1. THE EASTER CONTROVERSY

The actual date of the death and resurrection of Our Lord formed no part of the Church's traditional faith. From very early on, the different Churches followed each their own judgment in the matter. By the end of the second century the majority of the churches, Rome amongst them, had come to celebrate the Resurrection on the Sunday which followed the 14th day of the Jewish month of Nisan. The churches of the Roman province of Asia (Asia Proconsularis) celebrated the commemoration of Our Lord's death rather than His resurrection, and they kept it on the 14th of Nisan whether that day fell on a Sunday or not. This difference of observance was felt as a serious inconvenience; and, in 154, the pope of the time -- Anicetus -- made an effort to win over to the Roman, and more general, practice the bishop whose prestige might have brought in the rest of the Asiatics, Polycarp of Smyrna. St. Polycarp, invoking the great name of the apostle St. John as the source of the Asiatic tradition, would not be persuaded, and endeavoured in his turn to win over Anicetus. But Anicetus, too, had his tradition -- the tradition of his predecessors in the Roman See. There the matter rested -- the harmony of charity between the two bishops in no way disturbed.

In 167 this difference of practice again came to the fore. The detail of the event is not known, but the Asiatic bishops are found in that year defending their own tradition, apparently against an attempt to introduce the more general custom. Twenty-four or twenty-five years later, however, the question came up once more, and it speedily developed into a crisis of the first magnitude. It is unfortunate that we know nothing of the immediate reasons for the action of the pope of the time, St. Victor I (189-198) and very little of the order of the events. What is certain is St. Victor's letter to the Bishop of Ephesus, Polycrates, in which he bids him call together the bishops of the province of Asia and secure their consent to the adoption of the Roman practice in the matter of the celebration of Easter. The pope reminds Polycrates of the apostolic origin of his see, and, presumably, of the authority thence deriving. Polycrates called the bishops together -- from his letter to St. Victor we gather such a reunion was without precedent, and only the fact that it was ordered from Rome could have justified him in the innovation. But the bishops of Asia preferred to keep their own tradition, and in the reply of Polycrates we have a curious testimony to the fact that the theories of church government to which St. Irenaeus gives expression are not any personal invention of his own.
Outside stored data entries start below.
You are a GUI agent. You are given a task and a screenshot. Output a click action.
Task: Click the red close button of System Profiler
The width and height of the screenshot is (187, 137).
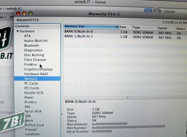[x=18, y=14]
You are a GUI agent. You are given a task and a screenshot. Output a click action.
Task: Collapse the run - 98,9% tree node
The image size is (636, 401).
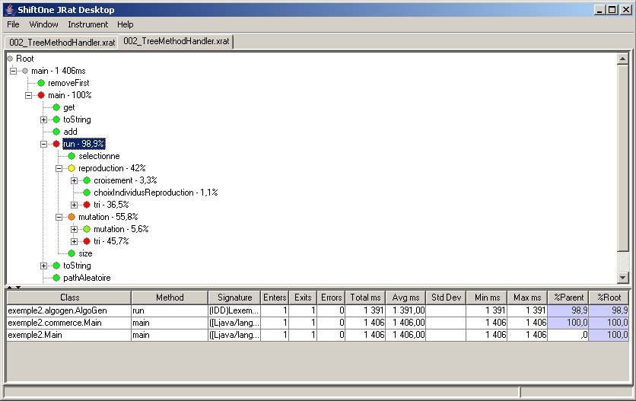point(44,144)
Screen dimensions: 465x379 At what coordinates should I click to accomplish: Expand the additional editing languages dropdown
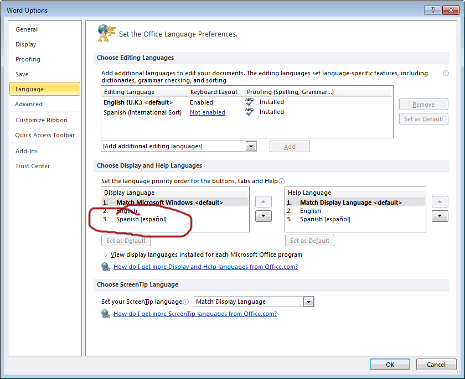tap(251, 146)
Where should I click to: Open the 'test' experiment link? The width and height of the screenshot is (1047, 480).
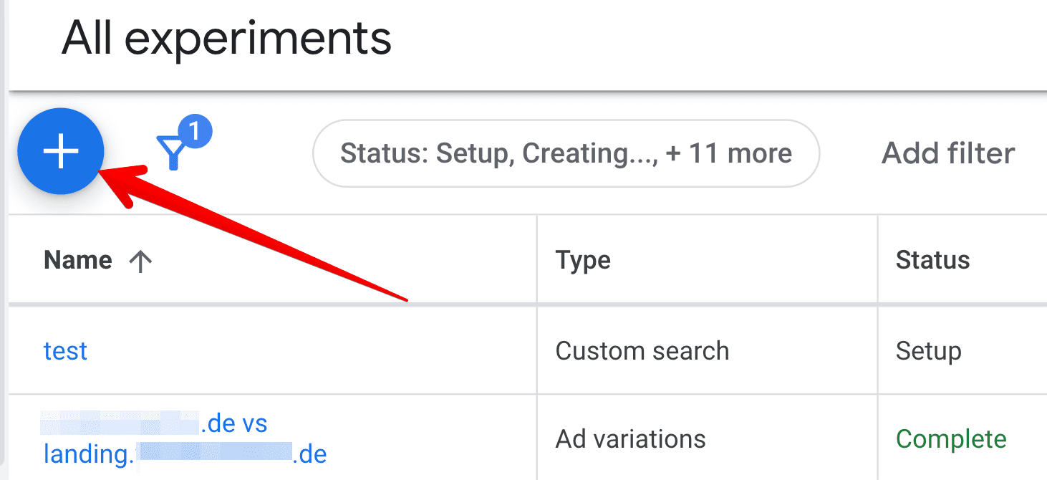(x=65, y=351)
For Polycrates bases the refusal on the grounds of apostolic tradition. His practice is that of apostles too, St. Philip buried at Hierapolis and St. John whose tomb is in his own city. He makes the list of distinguished bishops and martyrs since then, and he pleads " the fixed rule of faith" which forbids innovation in the apostolic tradition. No threats, he declares, will terrify him. Greater men than he have settled the principle on which he must act "It is better to obey God than men." (Acts v, 29.)
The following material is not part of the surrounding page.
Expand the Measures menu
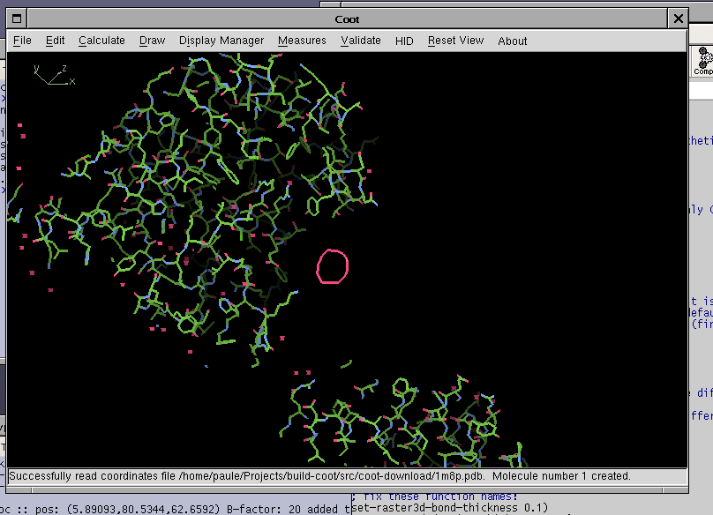 302,41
The issue is simple. Two traditions equally apostolic are in conflict. On what principle shall either prevail? Rome acted. St. Victor, apparently about the same time that he wrote to Polycrates, had written to other bishops also in the same sense. The letters of several councils of bishops in reply to his survive. They all express their agreement with Rome. "No threats will terrify me," the Bishop of Ephesus had written to the pope, referring no doubt, to some mention in the Roman letter of penalties in case of refusal. Now, by letters to all the churches, St. Victor declared Polycrates and his associates cut off and separated from the Church. It is the first recorded occasion of such disciplinary intervention on the part of the Roman Church, and its action has already all those characteristics which mark it ever afterwards. As against the Roman tradition not even apostolic traditions prevail, not even Philip nor John, since Rome is Peter and Paul.
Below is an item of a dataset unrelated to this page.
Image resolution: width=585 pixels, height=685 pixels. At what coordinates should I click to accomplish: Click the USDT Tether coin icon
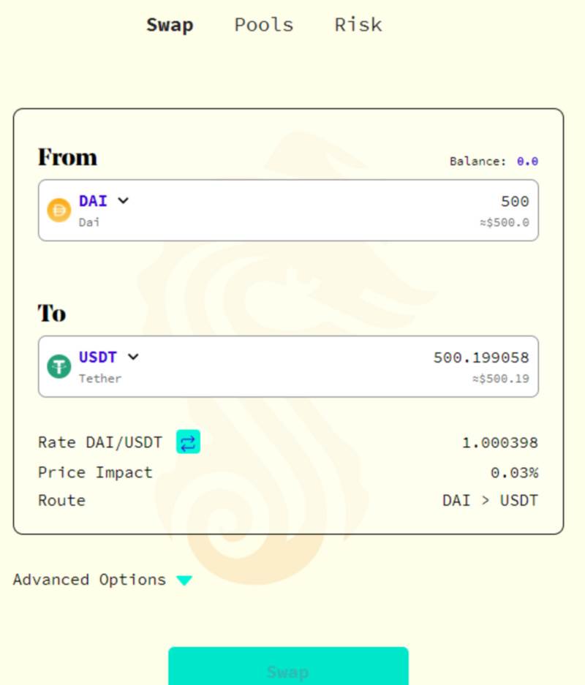(59, 366)
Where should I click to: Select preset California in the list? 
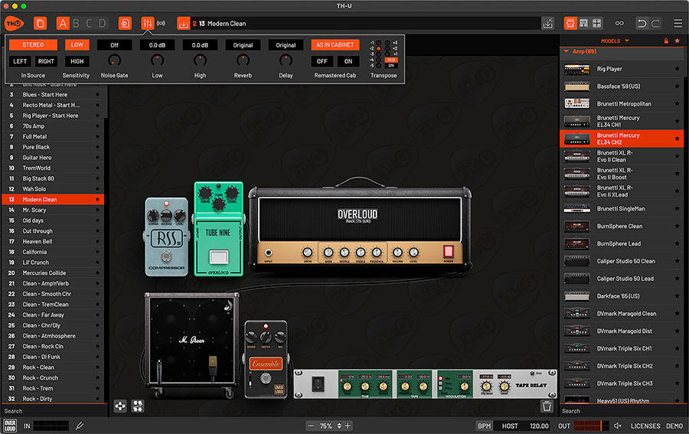pyautogui.click(x=34, y=252)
But the matter did not end with the excommunication of the Asiatics. In more than one church it was felt that Rome had used them harshly, and appeals for a more lenient treatment began to flow in to St. Victor. Among those who pleaded was St. Irenaeus himself. He urged that the difference of practice was not of those for which brotherly charity should suffer, and he recalled the previous discussion between St. Polycarp and the pope Anicetus and its happy ending. And he wrote to others beside the Bishop of Rome, rallying opinion to his view of the case. But nowhere is it suggested that the Roman bishop had outstepped his jurisdiction, that the right he was exercising, perhaps somewhat mercilessly, was not really his right. St. Irenaeus was as successful in his mediation as in his theology. The pope withdrew the excommunication, and the churches of Asia continued to celebrate Easter in the tradition of St. Philip and St. John.